Wednesday, December 23, 2020

Negro Leagues drawn from 10 percent of the population. How can their teams be as good as the white major league teams?

1940 census: 89.8% white, 9.8% black

Common sense says they can't. Then why has Major League Baseball (MLB) recently declared that the Negro Leagues 1920-1948 were major leagues? Let's leave reasons aside and consider some basics and consider the middle decade of those 29 years. As far as we know, the Negro Leagues were composed only of players who were U.S. black men and some dark skinned men from Spanish speaking countries like Cuba who could not pass for white in MLB. In other words, there were no white players in the Negro Leagues.

Because of the great economic depression of the 1930s, which impacted all U.S. citizens, baseball players, white and black, would have had similar drive and motives for playing ball. Whites had not yet been drawn into World War II, so the decade of the 1930s is a good time to consider. The percent of foreign born MLB players was very low in the 1930s.

The black players were precluded from playing in "organized" leagues, including the two major, or best, leagues: the older National (senior circuit) and American (junior circuit). There was even a pecking order for them.

Some blacks had played in the 1800s but since the two major leagues achieved dominance in the early 1900s, it just wasn't done. Blacks were excluded until 1946 when the Dodgers assigned Jackie Robinson to play for its AAA team in Montreal. The handwriting was on the wall. In the first year after WWII, a black man was playing in one of the white "organized" leagues. Robinson performed well in 1946 and was promoted to the Brooklyn club of the NL in 1947. History.

That was 73 years ago.

We are now told something that very few baseball fans knew: a panel of experts in 1968 decided to declare that some old defunct leagues to be major leagues. 

MLB to include Negro leagues. Did Babe Ruth face Satchel Paige? Friday, December 18, 2020

“long overdue recognition" ...

"SABR (Society of American Baseball Research) has put together a group of experts to determine which Negro Leagues should be recognized by the organization as major."

MLB has chosen to rush to judgement and rely on its Elias Sports Bureau ...

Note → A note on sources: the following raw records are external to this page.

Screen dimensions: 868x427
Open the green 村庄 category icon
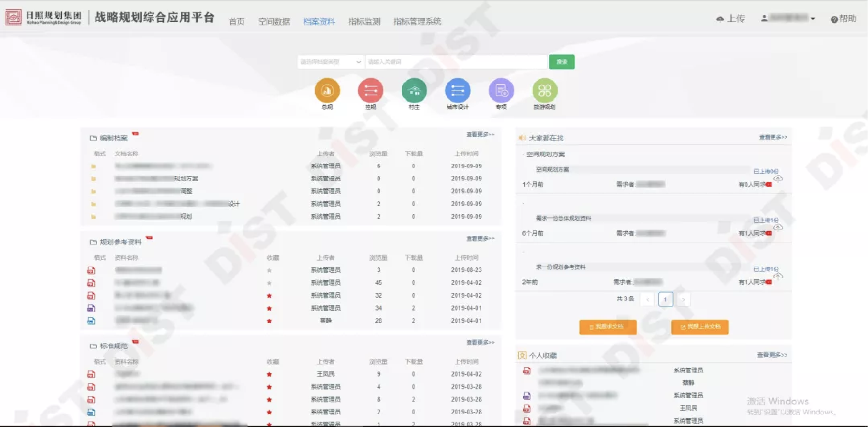414,90
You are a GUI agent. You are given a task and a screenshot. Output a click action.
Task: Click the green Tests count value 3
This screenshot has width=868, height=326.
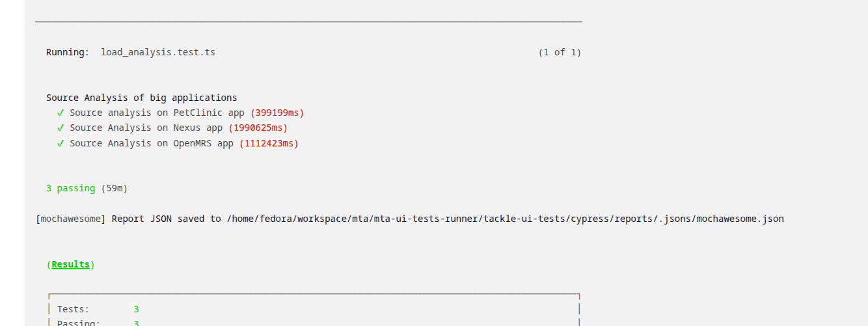pyautogui.click(x=136, y=309)
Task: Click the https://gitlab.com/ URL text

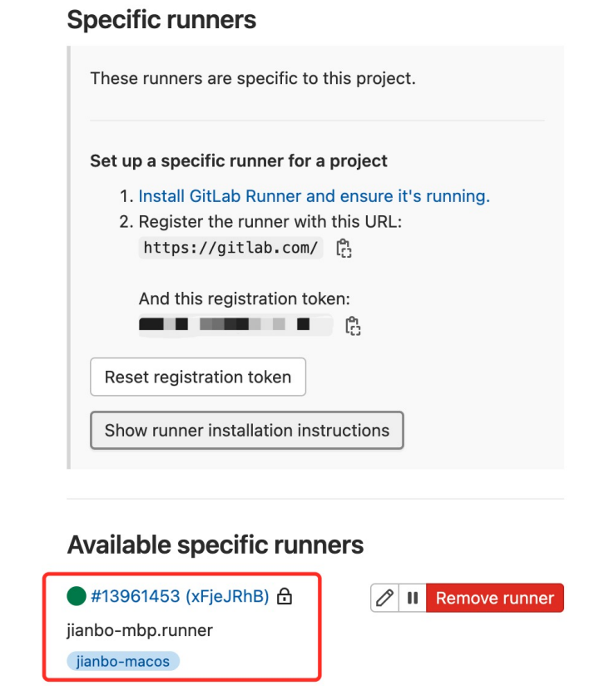Action: pos(230,248)
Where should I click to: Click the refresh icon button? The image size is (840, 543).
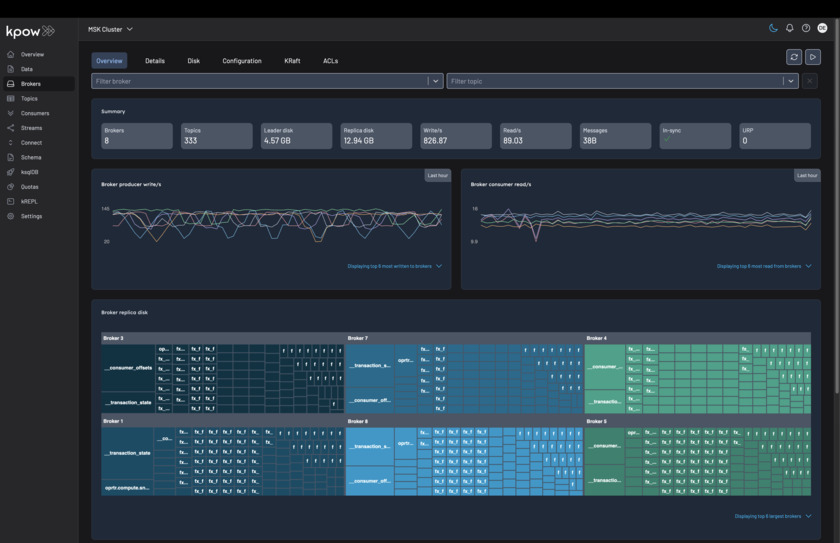coord(794,58)
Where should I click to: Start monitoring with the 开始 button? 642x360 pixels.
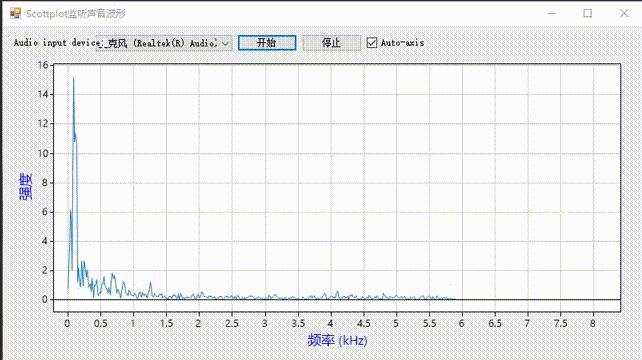(x=267, y=43)
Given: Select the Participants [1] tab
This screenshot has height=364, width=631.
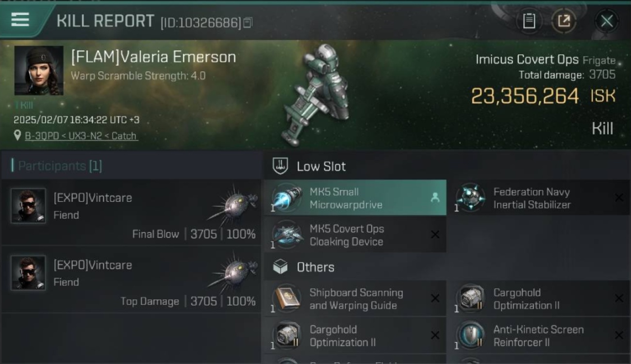Looking at the screenshot, I should click(57, 166).
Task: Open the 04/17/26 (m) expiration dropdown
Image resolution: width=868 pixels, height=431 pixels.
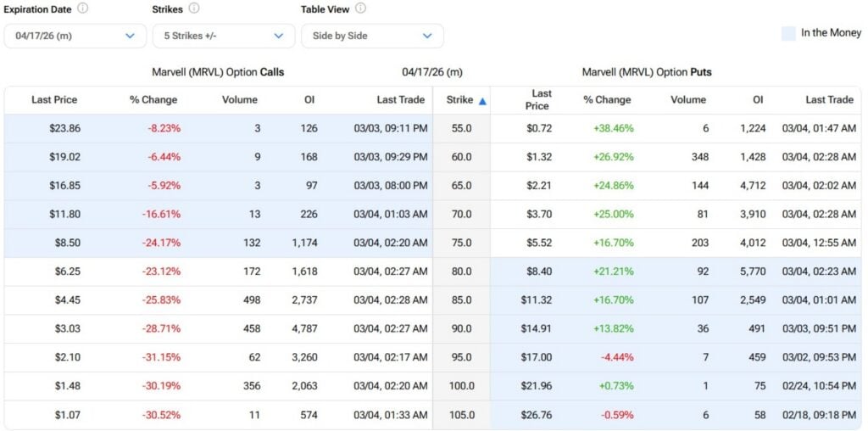Action: [75, 36]
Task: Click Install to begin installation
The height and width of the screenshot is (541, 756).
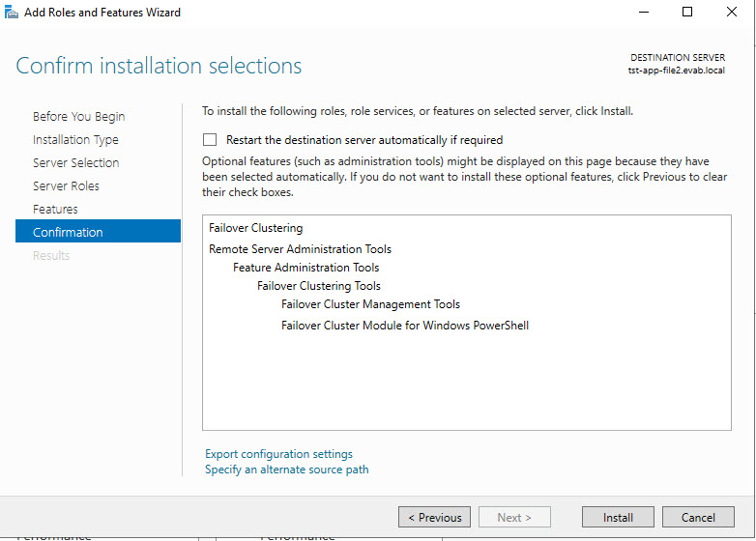Action: pos(618,517)
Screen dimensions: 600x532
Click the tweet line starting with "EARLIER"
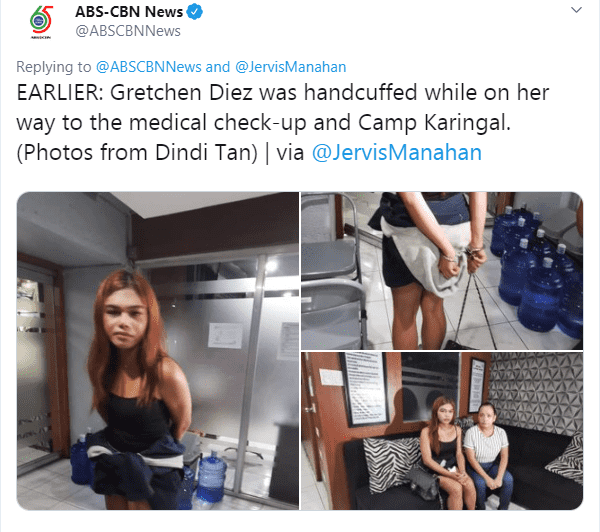[x=283, y=93]
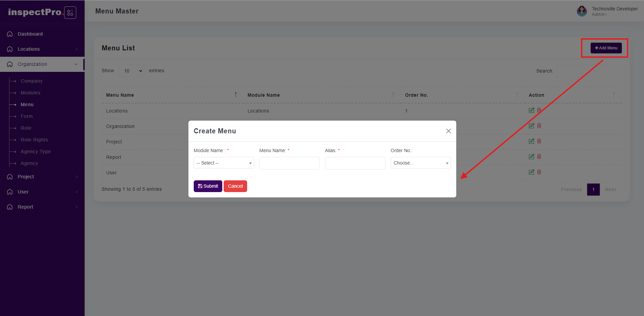The image size is (644, 316).
Task: Open the Order No. Choose dropdown
Action: tap(420, 163)
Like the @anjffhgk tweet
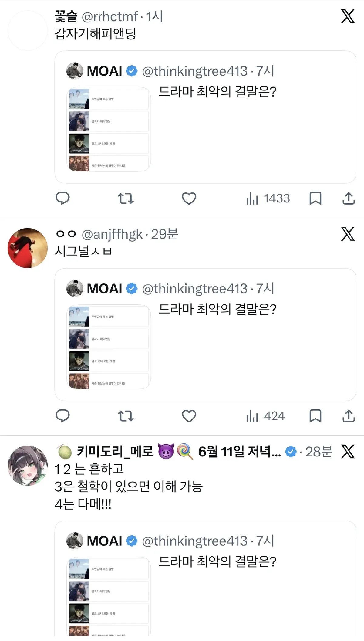Viewport: 364px width, 641px height. 189,416
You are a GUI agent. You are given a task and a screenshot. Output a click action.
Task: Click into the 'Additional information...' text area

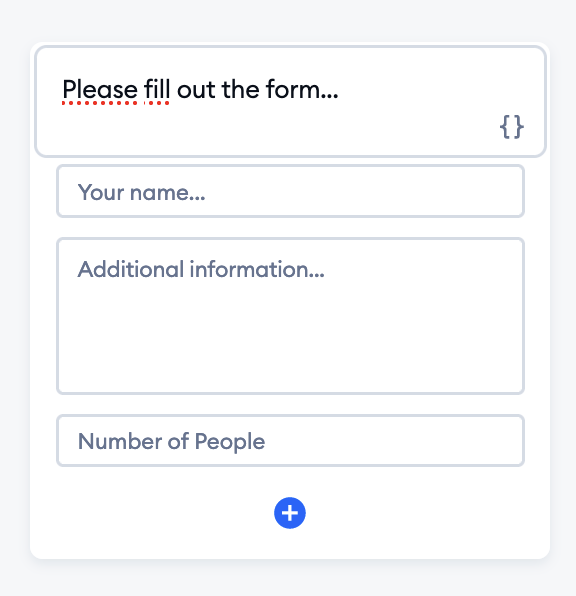[290, 316]
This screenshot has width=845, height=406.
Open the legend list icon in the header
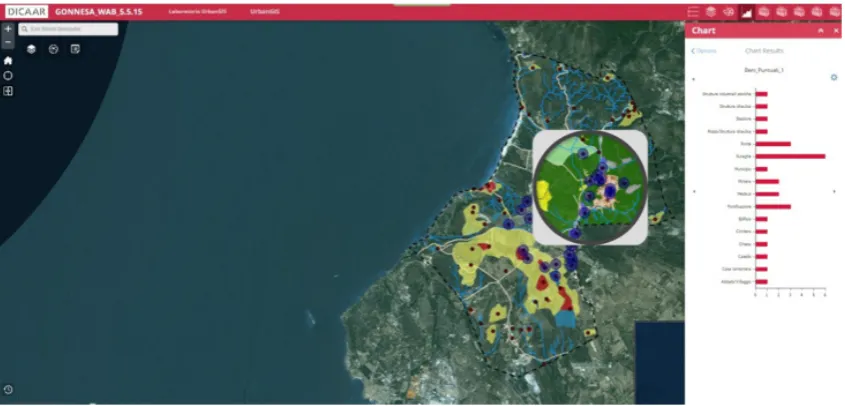click(x=693, y=12)
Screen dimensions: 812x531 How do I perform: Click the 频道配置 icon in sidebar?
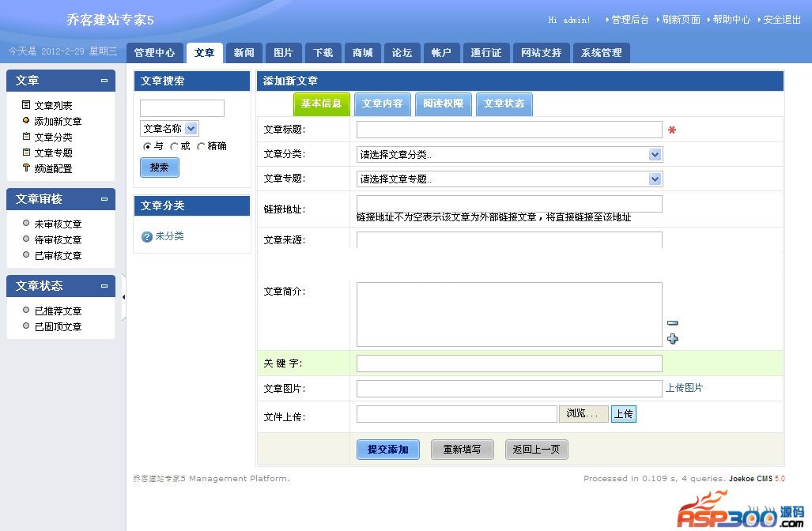26,168
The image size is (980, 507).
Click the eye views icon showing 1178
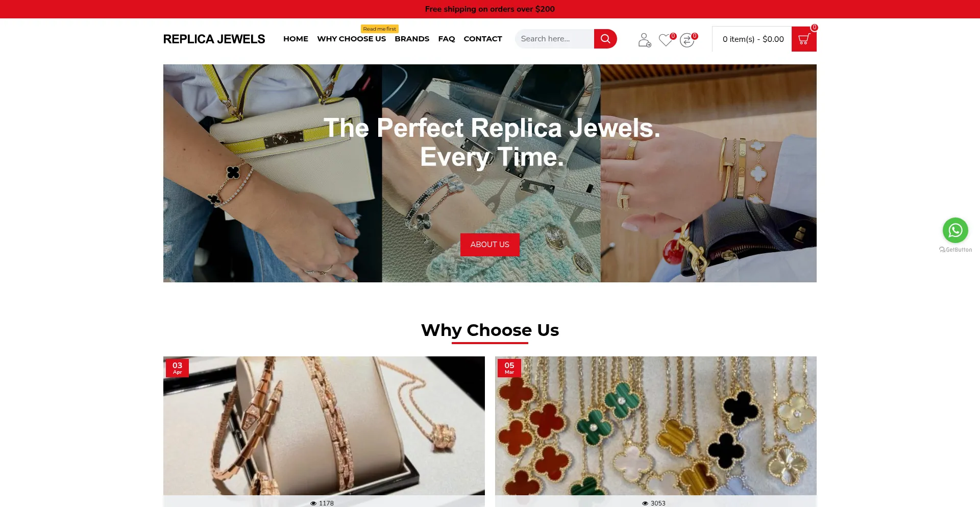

Was there criteria for classifying a league as major, including:

Federal League 1914-1915
American Association 1882-1891
Players League 1890
Union Association 1884
National Association 1871-1875?

Was it recently applied to the Negro Leagues?

_________________

Since the overwhelming majority of baseball fans knew very little, if anything, about those five declared major leagues above and could care less, one wonders why MLB used the phrase “long overdue recognition" to explain its adding seven Negro Leagues to this mysterious list, as if the omission was some gross oversight or worse. An oversight about something unknown? Here are those seven new major leagues:

Negro National League (I) (1920-31)
Eastern Colored League (1923-28)
American Negro League (1929)
East-West League (1932)
Negro Southern League (1932)
Negro National League (II) (1933-48)
Negro American League (1937-48)

The real problem isn't the simple designation, which seems odd, but the goal of combining statistics, because the stats for the Negro Leagues are incomplete and unlikely to be determined 72-100 years after the fact.

MLB adds Negro Leagues to official records
By Anthony Castrovince @castrovince
December 16, 2020

Wade through it.

Here is the website that contains the data for the Negro Leagues:

http://www.seamheads.com/NegroLgs/

I've spent too much time this week trying to make sense of it. I determined that one of the more prominent teams, the Homestead Grays, played at least 100 league games between 1920-1948 only twice:

1947: 103
1943: 102

The white National and American Leagues usually played a regular season schedule of 154 games 1903-1960. In the 1930s the number of Grays games ranged from 80 in 1937 to 30 in 1934. Maybe they played more in 1934 but their record was 16-13-1. The games played in the 1920s were mostly single digit, based on the team record.

This data is some day going to be merged with MLB data?

Finally, back to the common sense issue of whether 10% can match 90%. Try to consider that with your head, not your heart.